The bimonthly consumption by the average household in Cyprus is estimated at around 800 kWh. In October, the subsidy was worth around €70 per bimonthly bill for average consumers, but reductions in the price of oil since then have blunted the subsidy to around a €14 reduction for the average consumer.

The fuel tax subsidy takes a simpler form, with the government effectively subsidising the cost price of fuel by reducing the tax levied on it by 8.33 cents per litre.

In addition to the subsidies, Christodoulides announced a set of one-off cash support measures for vulnerable members of society.

Those include a payout for single parents in the form of €250 per child, with families with more than four children set to receive an additional amount on top. This will be added onto another €250 per child payout for all families with children.

Christodoulides said these payouts are set to benefit more than 27,000 families across the country.

He also announced that he would add an extra €2m to the budget for the government’s electric car subsidies after Transport Minister Alexis Vafeades on Tuesday said that interest in the scheme had “exceeded the government’s expectations”.

There was also a raft of measures for internally displaced persons.

The mortgage subsidy for internally displaced persons has been increased from €130,000 to €200,000, with the maximum subsidy period increased from 20 to 30 years. The income criteria for applications for the subsidy have also been abolished.

The subsidy for home repairs for internally displaced persons was also doubled from €50,000 to €100,000, with income criteria for applications also abolished on this measure.

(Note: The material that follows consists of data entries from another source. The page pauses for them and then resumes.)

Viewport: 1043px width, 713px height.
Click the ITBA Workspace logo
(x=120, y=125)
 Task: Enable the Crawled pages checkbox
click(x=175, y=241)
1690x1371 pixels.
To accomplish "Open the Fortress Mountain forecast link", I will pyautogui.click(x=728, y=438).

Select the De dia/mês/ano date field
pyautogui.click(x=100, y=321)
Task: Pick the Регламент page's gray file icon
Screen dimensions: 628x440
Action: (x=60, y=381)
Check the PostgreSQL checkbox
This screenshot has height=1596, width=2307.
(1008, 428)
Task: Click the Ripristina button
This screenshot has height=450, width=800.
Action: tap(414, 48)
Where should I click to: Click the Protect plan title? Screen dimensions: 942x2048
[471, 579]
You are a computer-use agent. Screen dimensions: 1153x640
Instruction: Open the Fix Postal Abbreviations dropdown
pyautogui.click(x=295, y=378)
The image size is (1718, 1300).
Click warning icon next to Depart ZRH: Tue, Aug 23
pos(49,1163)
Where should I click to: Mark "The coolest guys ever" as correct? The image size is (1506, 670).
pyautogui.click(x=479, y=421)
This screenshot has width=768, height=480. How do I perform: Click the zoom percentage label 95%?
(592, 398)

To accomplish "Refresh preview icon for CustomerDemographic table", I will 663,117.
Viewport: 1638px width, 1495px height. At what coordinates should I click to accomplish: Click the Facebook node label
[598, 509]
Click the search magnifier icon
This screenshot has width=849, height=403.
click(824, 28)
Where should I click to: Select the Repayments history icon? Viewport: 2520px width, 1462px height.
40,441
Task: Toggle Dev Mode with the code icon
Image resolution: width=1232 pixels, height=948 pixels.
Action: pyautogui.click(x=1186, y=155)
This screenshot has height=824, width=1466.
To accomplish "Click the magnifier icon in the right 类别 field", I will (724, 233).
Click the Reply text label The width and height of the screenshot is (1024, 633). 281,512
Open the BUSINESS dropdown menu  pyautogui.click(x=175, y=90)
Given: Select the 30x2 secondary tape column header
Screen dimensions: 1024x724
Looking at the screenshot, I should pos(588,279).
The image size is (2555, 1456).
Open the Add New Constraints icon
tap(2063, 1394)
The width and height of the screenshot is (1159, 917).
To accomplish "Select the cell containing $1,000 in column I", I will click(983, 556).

The subsidy for students who are descended from internally displaced persons has also been extended to cover their maintenance costs, while new lending plans for home renovations and the purchase of household appliances by internally displaced persons have also been set out.

In addition, applications made by internally displaced persons for housing loans will no longer take into account whether the applicants own another home unless they bought that home through the same scheme.

The government has also announced the abolition of the flat €350 annual company levy.

Closing his announcement, Christodoulides also referred to the fact that VAT on meat and vegetables has been zeroed until the end of May, having been initially scrapped at the beginning of December.

Akel were dissatisfied with the measures, saying they are “not enough to tackle the rising cost of living”.

They pointed out the limited lifespan of the fuel and electricity subsidies.

“As long as the government does not structurally address the problem of high energy costs, households and businesses will continue to be burdened with increased costs,” Akel said.

Structural addressing of the problem, they said, consists of supporting a further rollout of renewable energy sources, particularly solar power.

They also expressed their displeasure at “the absence of measures for low-paid pensioners and the very limited budget in comparison to support provided by the rest of the European Union’s member states.”

On the other hand, Dipa said they “welcome the measures with satisfaction”, describing them as an “adaptation and strengthening” of the “generous” package announced by Christodoulides in October.

They said the measures will “continue to support Cypriot society”, and that they see the measures which support internally displaced people as “particularly positive”.

They also expressed their “pleasure” at the fact “our recommendations were listened to and adopted.”

Edek were also satisfied with the package, saying the government “did the right thing”.

They added that it is “important to support vulnerable sections of society, and families with many children, and single parents.”